As such, the demurrer to the ninth cause of action is OVERRULED.

 

6.         Tenth Cause of Action (Business and Professions Code § 17200, et seq.)

 

            Defendant argues that Plaintiffs have not identified the statute which was allegedly violated. Nor do Plaintiffs alleged facts whereby Defendant engaged in unfair or fraudulent business practices, nor injury in fact.

 

            “[S]tatutory causes of action must be pleaded with particularity.” (Covenant Care, Inc. v. Superior Court (2004) 32 Cal.4th 771, 790.)

 

Section 17200 “prohibits, and provides civil remedies for, unfair competition, which it defines as ‘any unlawful, unfair or fraudulent business act or practice.’ [Citation.] Its purpose ‘is to protect both consumers and competitors by promoting fair competition in commercial markets for goods  [*1554]  and services.’ [Citations.]” (Citation omitted.) Although section 17200 contains sweeping language as to what is considered a business practice, standing to sue under the statute, as defined by Business and Professions Code section 17204, is confined “ ‘to any “person who has suffered injury in fact and has lost money or property” as a result of unfair competition [citations].’ “ (Citation omitted.) In other words, to have standing to bring a section 17200 cause of action, a plaintiff must “(1) establish a loss or deprivation of money or property sufficient to qualify as injury in fact, i.e., economic injury, and (2) show that the economic injury was the result of, i.e., caused by, the unfair business practice or false advertising that is the gravamen of the claim.” (Citation omitted.) As to the injury in fact, or economic injury, requirement, the injury must be “ ‘an invasion of a legally protected interest which is (a) concrete and particularized, [citations]; and (b) “actual or imminent, not ‘conjectural’ or ‘hypothetical,’ “ [citations].’ [Citation.]” (Citations omitted.)

 

(Bower v. AT&T Mobility, LLC (2011) 196 Cal. App. 4th 1545, 1553-54.)

 

            At ¶ 208 – 210, 214, the 2AC alleges:

 

208. The uninhabitable conditions at the Property arise from Defendants’ failure to maintain and repair the Property as required by numerous state and municipal health, safety, and housing codes.

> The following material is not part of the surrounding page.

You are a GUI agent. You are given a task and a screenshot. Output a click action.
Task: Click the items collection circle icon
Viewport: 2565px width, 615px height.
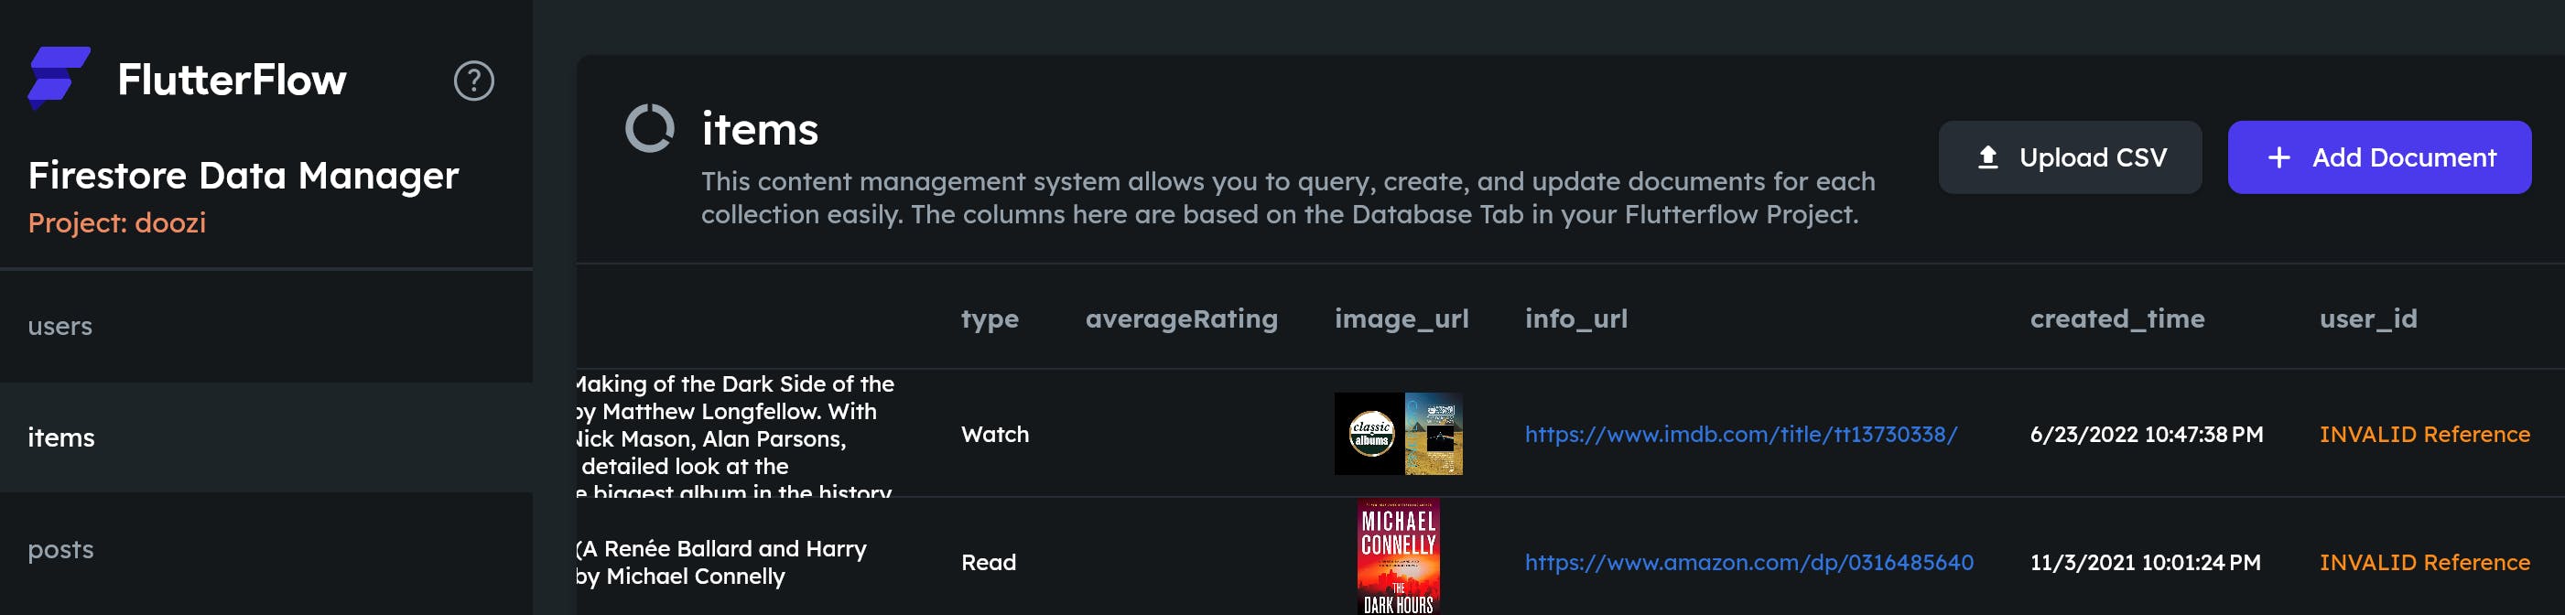pos(649,128)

Hence, the Owner-Manager Defendants’ conduct was unlawful because it violated the health, safety, and housing codes as set forth herein, including but not limited to Civil Code sections 1941-1941.1; Health and Safety Code section 17920.9; Civil Code sections 1927, 1940.2(a)(3), 1940.2(a)(4); Civil Code sections 3479 et seq.; Civil Code section 1714; Civil Code sections 789.3(a) and 789.3(b)(3); Civil Code section 1942.5; Civil Code section 1940.2(a)(3); and LAMC section 45.33.

 

209. Further, the Westmoreland Defendants refused to comply with LAHD’s Order to Pay Relocation Benefits, and Jamie Kim, as counsel for and agent of the Westmoreland Defendants, aided the Westmoreland Defendants in their attempt to avoid obligations imposed by the Order and under LAMC sections 161.701.1, et seq. and 163.00, et seq. These actions were unlawful business practices.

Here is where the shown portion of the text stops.